Matinee session, Wednesday 20 April 2016, ticket $89 (student concession)

I am not a regular theatre goer, so this was something of a treat for a quiet Wednesday afternoon.  The theatre was full, a mix of older and younger people, presumably those not at work on a week day during the school holidays.  The play has been favourably reviewed in Sydney’s mainstream press, with a half-half split between reviewers over whether it had political resonances and implications in Australia.[1]  Playwright Mike Bartlett says this is “a play about the moment Charles takes the throne, and how his conscience would lead him to refuse to sign a bill into law.  An epic royal family drama, dealing with power and national constitution … the form had to be Shakespearean”.[2]

My interest is in the play as ‘future history’ rather than as theatre or literature, and this review is directed to that end.  The acting and production values were, as all the press reviewers say, brilliant and engaging.  As theatre, I enjoyed the experience, and perhaps the first point to make is that this is fiction not history, a distinction that needs to be kept in mind.

The Characters

The concise narrative and plot are needed for such a melodramatic story, but in reality the political and dynastic events would be much more complex.  Archetypes are useful for allowing the plot to unfold without the distractions of too many sub-plots, but they can also distance the characters from their ‘real’ namesakes and tend at times to almost reduce them to caricature.  I thought this most noticeable in the Duchess of Cornwall who not only does not seem to have become Queen (she is never referred to as Her Majesty) but seems like an unmediated reflection of the shallow personality presented by the media.  Would a woman whose love for her man spanned so many obstacles really be that flaky?

The character of Prince Harry is believable in some ways, but is he really so vacuous, or is that again a media creation given a sort of authenticity by the playwright?  I found it hard to believe that a man now in his thirties would still be behaving like a petulant teenager, even allowing for the fictive nature of the character.

The character of Kate, on the other hand, is that of the woman every family needs if it is to hold together.  If the real Kate is anything like this, the dynasty is in strong hands, and she is the true heir to Queen Elizabeth.  It’s not surprising that Kate and William emerge as glorious, if somewhat troubled, characters.

Then there’s the star, King Charles III.  Charles’ refusal of assent to a bill is necessary for the storyline, but I find it a bit hard to believe.  I have no doubt that after his long apprenticeship he has worked out ways to ‘influence’ things without the need for a head-on confrontation.  A refusal of royal assent seems too crude, and the irony of wanting to protect ‘freedom of expression’ given the role of the media in his own marriage break-up and the death of Diana, and so on makes that an unlikely casus belli – The option of refusing to assent to an airport/environment bill, referred to in the beginning, seems a more likely trigger, but it still assumes his lack of wisdom is also real, and that I find difficult to believe.

The other main character is the set.  The bare brick walls, arched doorways and remnants of plaster work suggest a classical ruin, presumably intended to suggest the storyline is revealing a ‘stripped back’ monarchy, showing antiquated roots and crumbling character.
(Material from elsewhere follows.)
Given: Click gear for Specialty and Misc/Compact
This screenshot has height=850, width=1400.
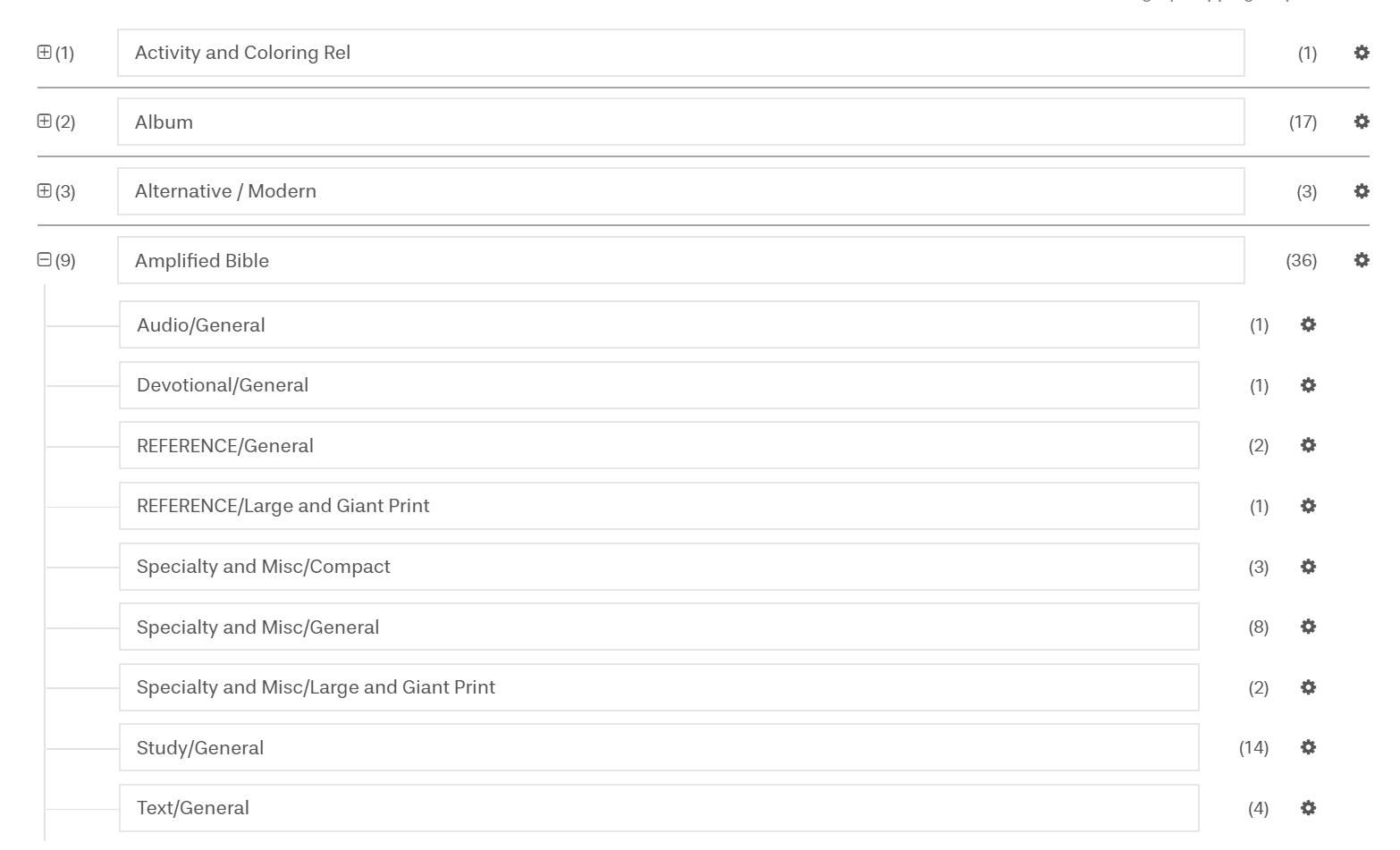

I think a Gothic ruin with its provocative imaginary would have been more successful, and surely at least one representation of royal heraldry with all its allusions to endurance and continuity, perhaps in this case damaged or even altered, would have been apposite?  The avoidance of the term ‘United Kingdom’ and instead serial references to its constituent kingdoms or entities seems to be a verbal synonym for heraldic display

The Shakespearean allusion to a hollow crown towards the end of the play is a literary, not historical, allusion, but it provides a segue from theatre to history.

History

The idea of the kings two bodies is often alluded to, and the play contains a great representation of this in the confrontation between William and Charles in the heated clash between bodies corporate and natural, between father and son, between sovereign and heir.  The idea is also evident in the distinction often made in the play between crown and state.  For some in an Australian audience, where these terms are casually treated as synonyms, this may seem an arcane point, but it would be rewarding to see the play again with a greater consciousness of this duality of king as state and king as man.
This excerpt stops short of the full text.